*WORK INSTRUCTIONS*
Print exactly the lines from the one containing "Where should I" through the last line of the entries below; the pictures stay out of the copy.

--------------------------------------------------

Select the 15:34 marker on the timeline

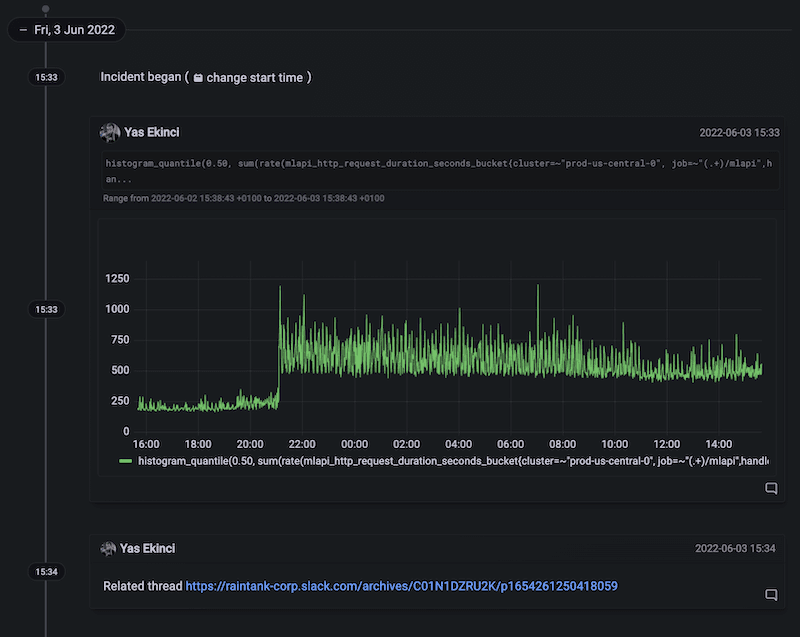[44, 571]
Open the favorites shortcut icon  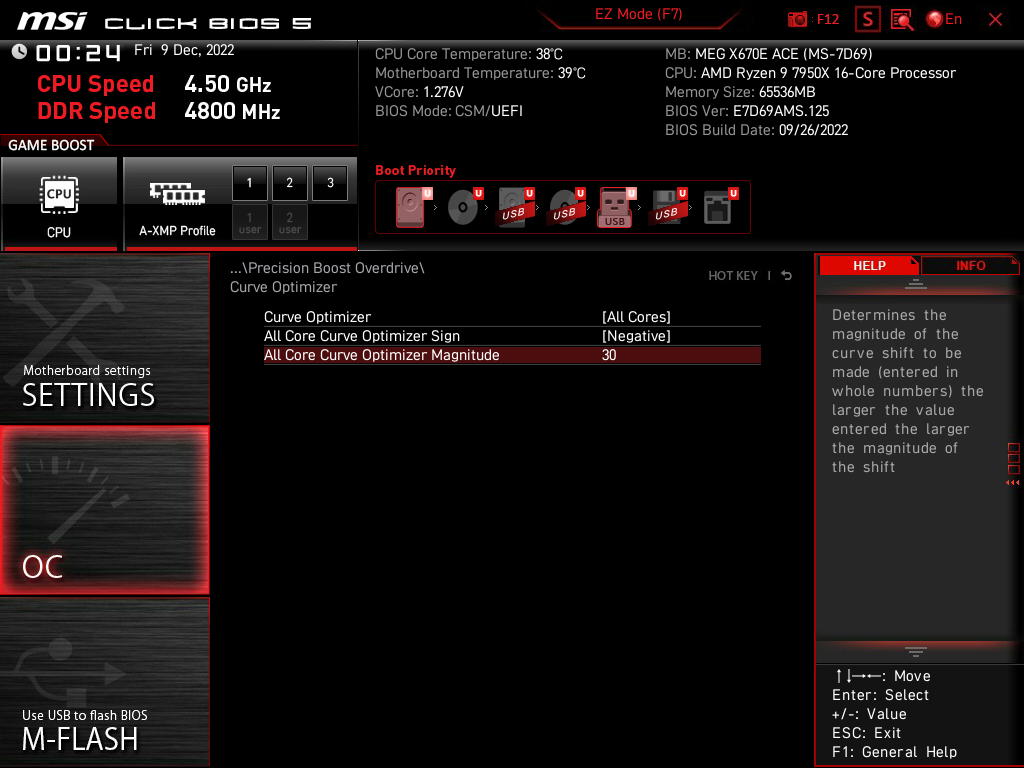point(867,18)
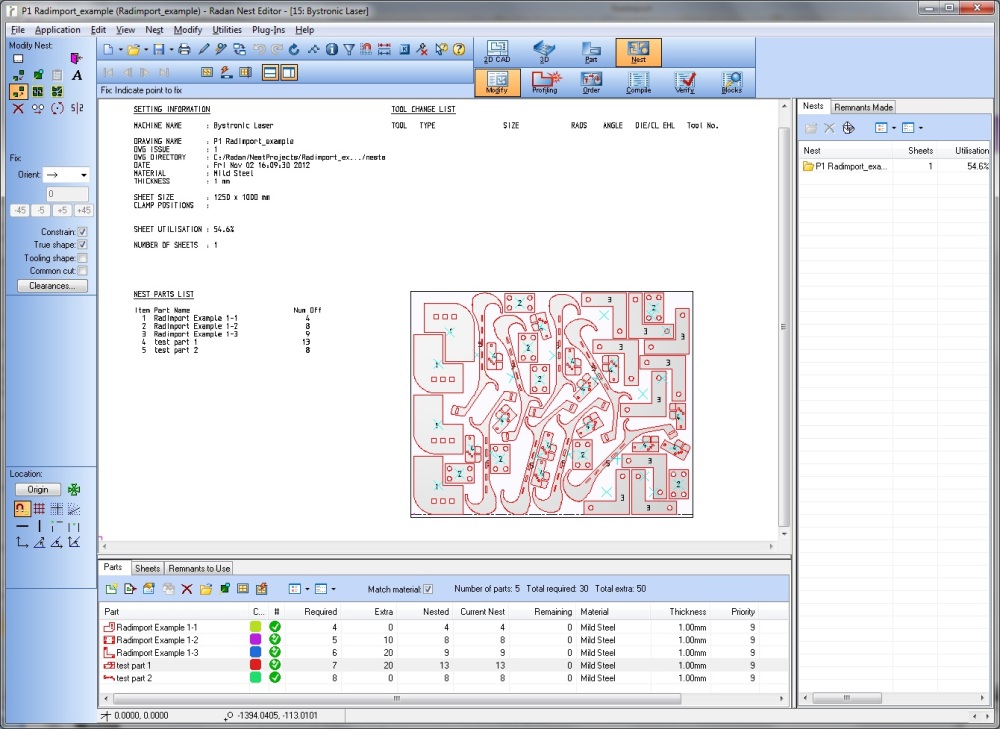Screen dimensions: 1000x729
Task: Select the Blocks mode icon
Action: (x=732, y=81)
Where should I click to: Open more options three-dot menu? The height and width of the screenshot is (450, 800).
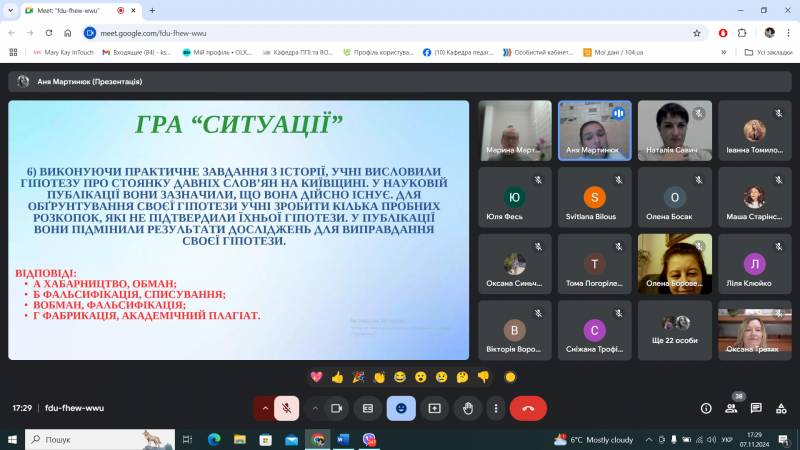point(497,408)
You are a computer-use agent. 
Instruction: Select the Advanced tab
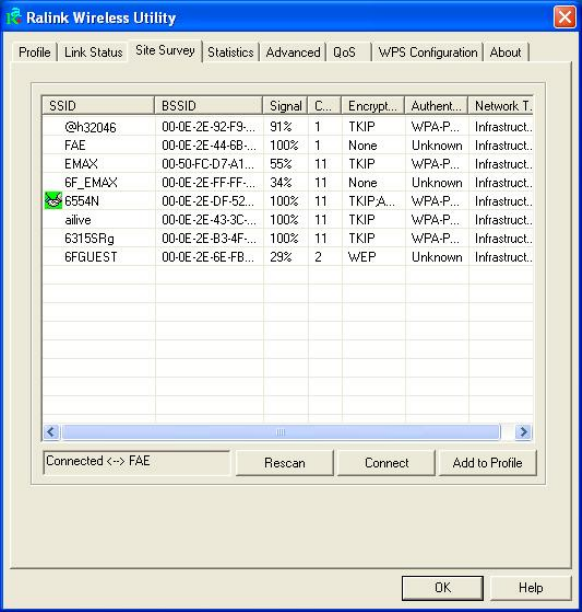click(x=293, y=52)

--------------------------------------------------

*ANSWER TO THE EXERCISE*
Where should I click to: Open more options three-dot menu? The height and width of the screenshot is (450, 800).
point(497,408)
You are a computer-use agent. 
Instruction: Select the Advanced tab
click(x=293, y=52)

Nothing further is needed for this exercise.